Summary from Goodreads:
On a freezing night in January 2013, a hooded assailant hurled acid in the face of the artistic director of the Bolshoi Ballet. The crime, organized by a lead soloist, dragged one of Russia’s most illustrious institutions into scandal. The Bolshoi Theater had been a crown jewel during the reign of the tsars and an emblem of Soviet power throughout the twentieth century. Under Putin in the twenty-first century, it has been called on to preserve a priceless artistic legacy and mirror Russia’s neo-imperial ambitions. The attack and its torrid aftermath underscored the importance of the Bolshoi to the art of ballet, to Russia, and to the world.
The acid attack resonated far beyond the world of ballet, both into Russia’s political infrastructure and, as renowned musicologist Simon Morrison shows in his tour-de-force account, the very core of the Bolshoi’s unparalleled history. With exclusive access to state archives and private sources, Morrison sweeps us through the history of the storied ballet, describing the careers of those onstage as well as off, tracing the political ties that bind the institution to the varying Russian regimes, and detailing the birth of some of the best-loved ballets in the repertoire.
From its disreputable beginnings in 1776 at the hand of a Faustian charlatan, the Bolshoi became a point of pride for the tsarist empire after the defeat of Napoleon in 1812. After the revolution, Moscow was transformed from a merchant town to a global capital, its theater becoming a key site of power. Meetings of the Communist Party were hosted at the Bolshoi, and the Soviet Union was signed into existence on its stage. During the Soviet years, artists struggled with corrosive censorship, while ballet joined chess tournaments and space exploration as points of national pride and Cold War contest. Recently, a $680 million restoration has restored the Bolshoi to its former glory, even as prized talent has departed.

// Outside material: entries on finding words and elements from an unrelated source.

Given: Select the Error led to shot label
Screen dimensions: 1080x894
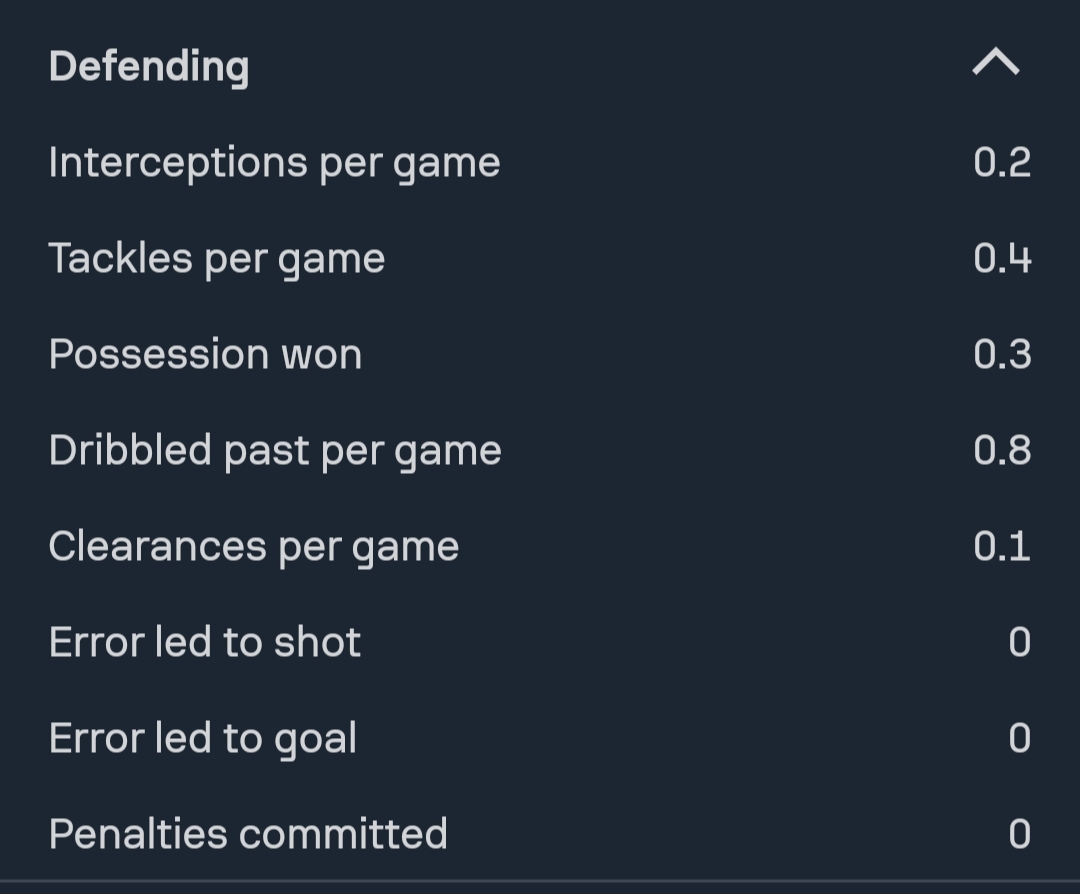Looking at the screenshot, I should click(x=205, y=641).
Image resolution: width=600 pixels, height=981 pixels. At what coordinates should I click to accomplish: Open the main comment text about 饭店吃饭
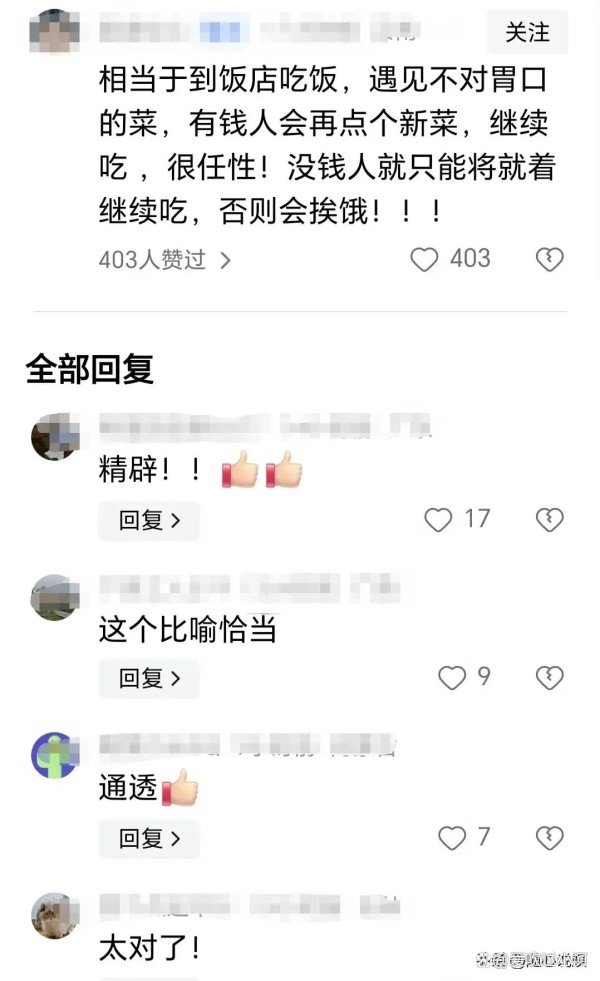pos(327,145)
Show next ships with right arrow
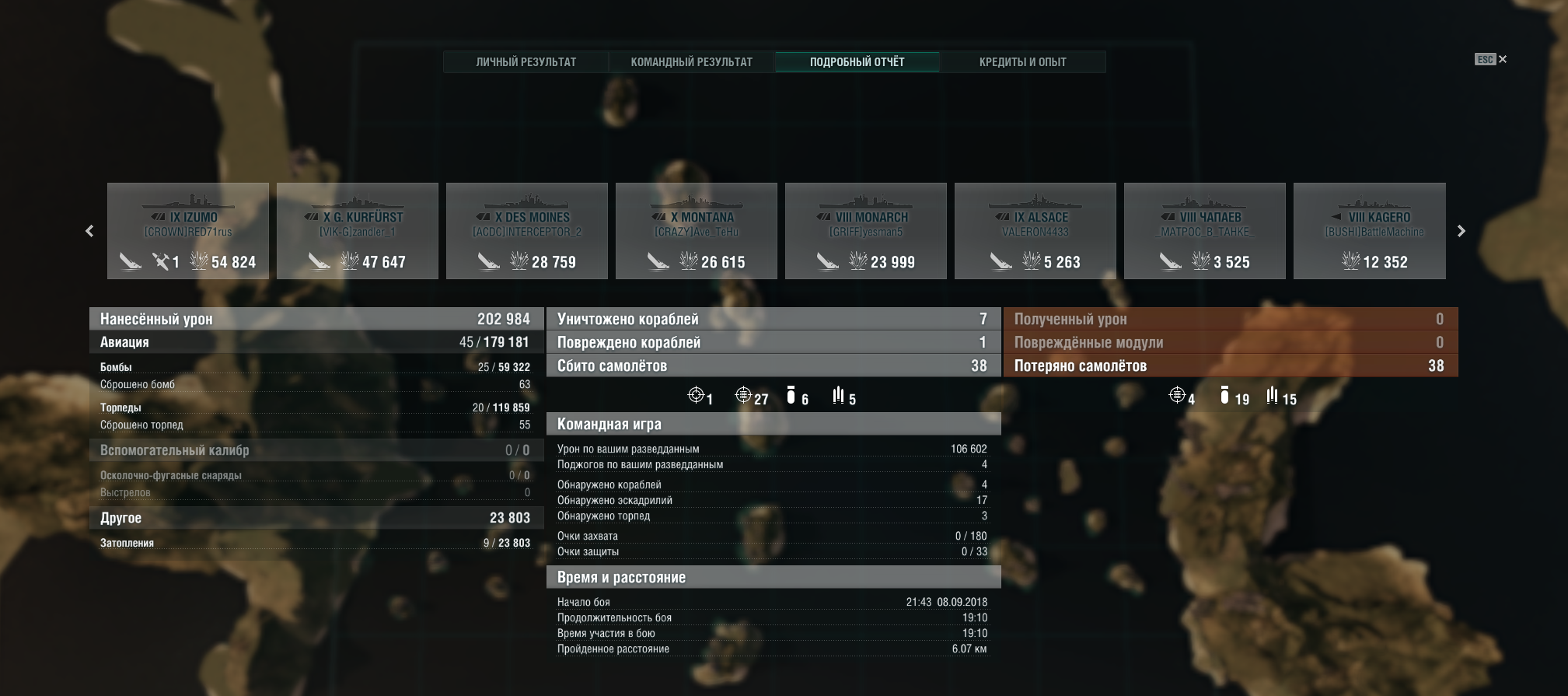Screen dimensions: 1568x696 point(1461,231)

As Morrison reveals in lush and insightful prose, the theater has been bombed, rigged with explosives, and reinforced with cement. Its dancers have suffered unimaginable physical torment to climb the ranks, sometimes for so little money that they kept cows at home whose milk they could sell for food. But the Bolshoi has transcended its own fraught history, surviving 250 years of artistic and political upheaval to define not only Russian culture but also ballet itself. In this sweeping, definitive account, Morrison demonstrates once and for all that, as Russia goes, so goes the Bolshoi Ballet.
Bolshoi Confidential was at the top of my list of galley-gets at BEA. (I mean, come on - I'm "balletbookworm" pretty much anywhere on the Internet.) I wasn't able to get it read for the release date so I saved it for my plane ride to Book Riot Live.
Overall, Bolshoi Confidential is a well-researched book detailing the history of the Bolshoi Ballet in Moscow from its early origins as a motley theatre troupe pre-Napoleonic invasion through the nearly $700 million renovation of the Bolshoi theatre in the 2000s (and the acid attack on artistic director Sergey Filin in 2013). Of particular concentration are the Soviet years, when political ideology forced the artists of the ballet to reject "formalism" (a work's artistic value is determined by its form) for glorification of the realism of the Soviet people. This was an ever-shifting, uncertain, and hard-to-perfect definition since a) that stricture doesn't particularly lend itself to creativity or good art and b) could land the artist in hot water/unemployment/worse depending on the mood or whim of the censor. It really is this push-pull between the Imperial and Soviet histories that creates a lot of the friction that makes for good reading.
However, it is very obvious that Morrison is not a dance writer, or even a dancer. His descriptions of dance steps or clarifications between the major evolutions of ballet (the introduction of blocked pointe shoes, for instance, or differences between French, Italian, Russian, Bournonville, Cechetti, and Vaganova styles) are muddled or stilted. The section discussing the struggles of Prokofiev, Shostokovitch, and Khatchaturian - all major Russian composers of the 20th century ballet repertoire - is extremely well-written and wonderful to read. Morrison is a professor of music and it shows. But the focus is on the music and less on the dancers. In a book marketed as an inside look at the Bolshoi BALLET, there needed to be more about the actual dancing and dancers. A good read overall, but I needed more.
Dear FTC: I picked up a galley of this book at BEA.